A seasoned executive who is also involved in a small start up.
A pastor who writes and speaks…and maybe even builds a company on the side to house and support those items.  
A lawyer who takes on an equity stake in a new company in lieu of his typical fees and now juggles the daily work of a lawyer and evening work of a small business owner.  
Even the board member who balances her board duties with the responsibilities of their primary profession.
And surely I don’t need to introduce the serial entrepreneur who has his or her mind, wallet or flesh divided among a half dozen ventures.

Juggling Well
If you know anything about juggling (and why wouldn’t you?) then you know that while there is certainly some inherent eye-hand coordination required, there are also some learned skills that must be practiced.  Portfolio Leadership is the same. Some folks are built with greater than average capacity and are more innately wired to handle multiple items and responsibilities. These traits, however, are no more a guarantee of portfolio leadership success than eye-hand coordination is for a juggler. There are still skills that must be practice and mastered.  

Questions to Answer, Skills to Master

  1. What is your motivation for being a Portfolio Leader? One reason we have seen an increase in Portfolio Leaders is our inability to remain content, live simply and stay focused. We live in an unsettled culture, jumping from one thing to the next without ever completing the first. We are accustomed to and thrive on over-stimulation. We switch interests and passions rapidly, just like we move from texts to calls to twitter. Task stacking is second nature.

    Because of this, we must be particularly honest regarding our motivations. Are they financial? Opportunitistic? Boredom? A natural outflow of out calling? Some combination?

  2. Clarify the swim lanes and expectations for all parties. Before the starting gun even fires, be certain that you clearly understand your role and value-add. One of the most common obstacles that derails portfolio leaders is a misalignment of expectations between partners and ventures. Know your lanes and all the other swimmers lanes as well.

    As a seasoned friend used to say to me, “Hope for the best but prepare in case it doesn’t.”

    Get things in print. Outline the time, money and any other contribution you are making. Make sure you understand them. Make sure your partners understand them. More communication, not less is the rule for a Portfolio Leader.

  3. Establish and Maintain sound personal ethic. It is not uncommon for a Portfolio Leader to use money from the right pocket to fund the left. Employees from one venture often double up and pitch in on another. Intellectual property might not belong totally, purely to any one person or entity. All of these can be slippery slopes and require solid ethical footing.

    Whenever possible, establish right and wrong, acceptable and unacceptable ahead of time.  This will be invaluable as you navigate your portfolio and crises arise. Keep your ethical razor sharp.

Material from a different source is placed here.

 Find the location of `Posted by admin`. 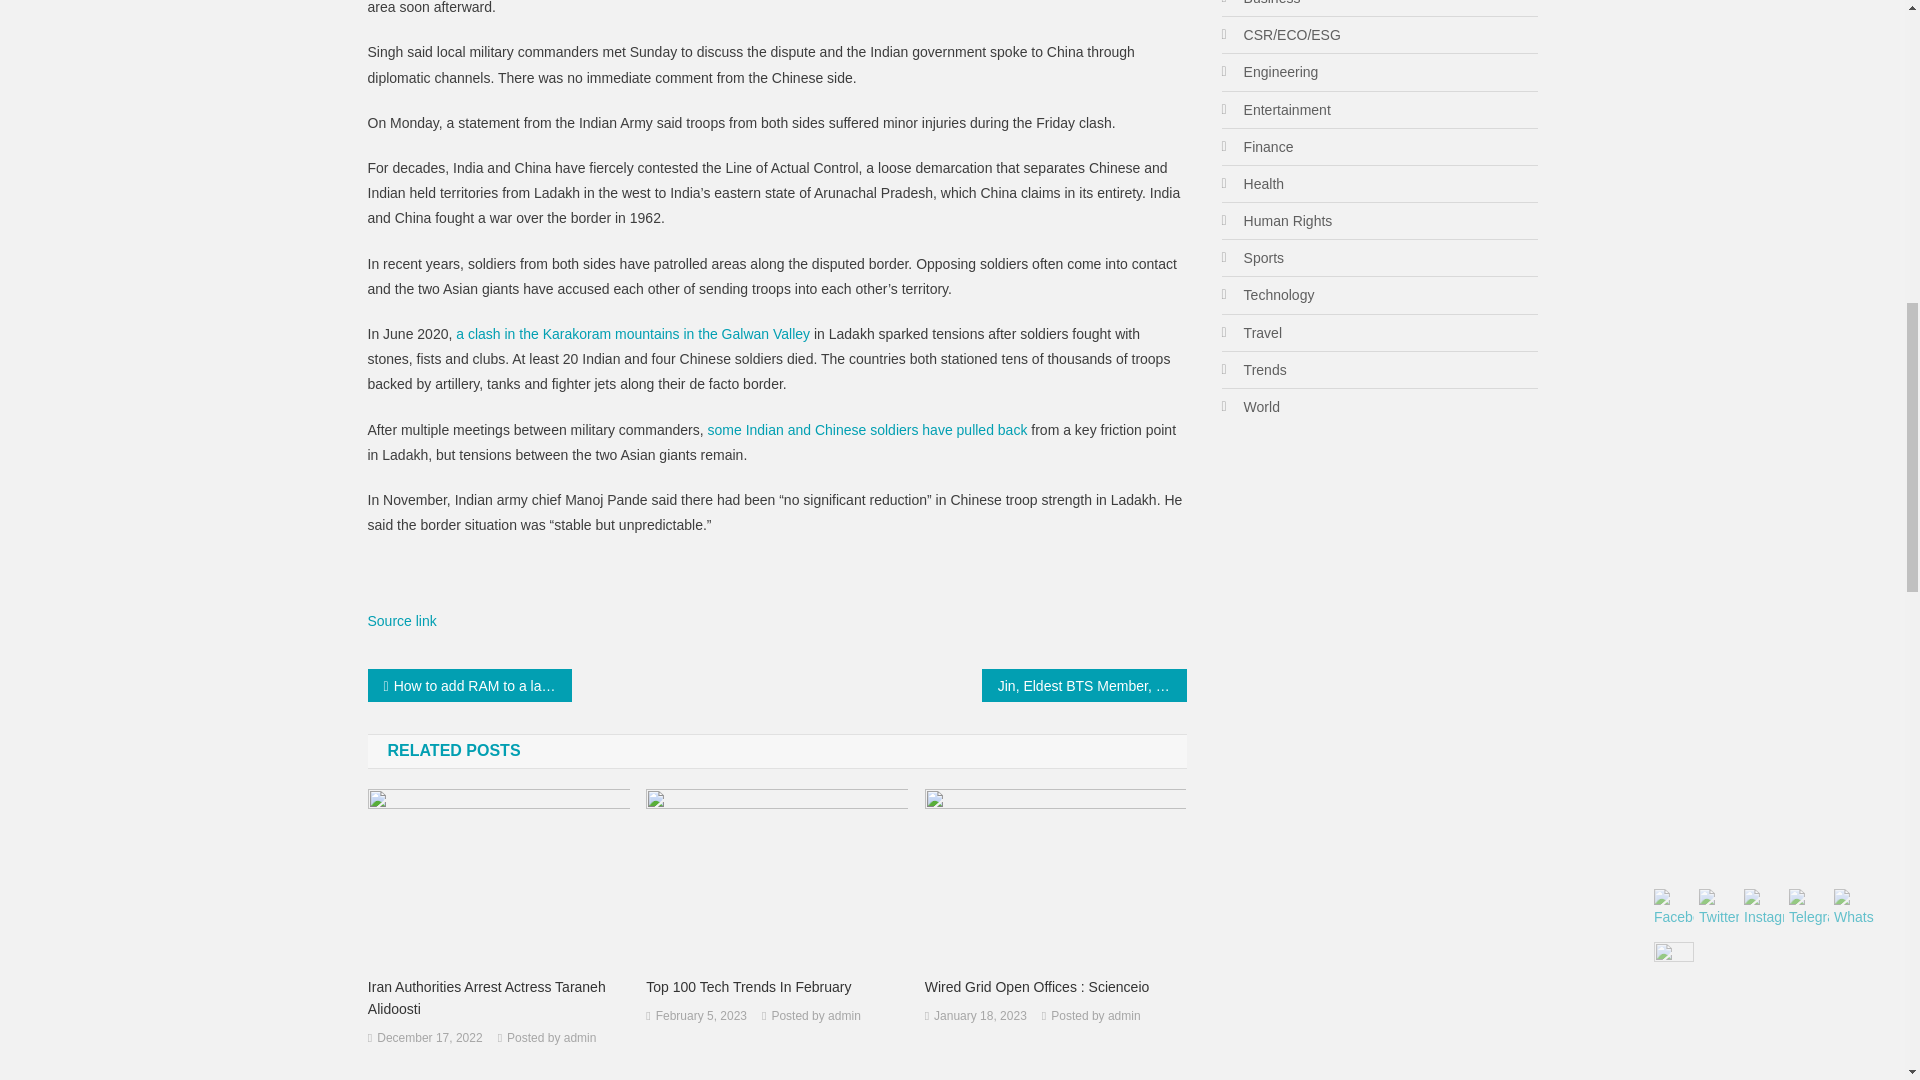

Posted by admin is located at coordinates (550, 1038).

It can dull in a hurry.

  4. Budget and monitor success. Ultimately, your sustained success will hinge, at least in part, on your ability to stay organized and manage your time well. It is hard for the unorganized and scatter-brained to succeed as a Portfolio Leader. That kind of person can do OK in a supporting role, or even a solo role, but to carry some of the strategic weight of the enterprise you will have to interface with effectiveness to maximize the ROI.

    Make sure you are not letting crucial items fall to the ground. Keep your core business healthy and your key relationships intact.

Being a Portfolio Leader can be fun, rewarding and productive. As you toss another ball into the air, just make sure the others are still in good position, and when necessary, don’t hesitate to remove one before adding another.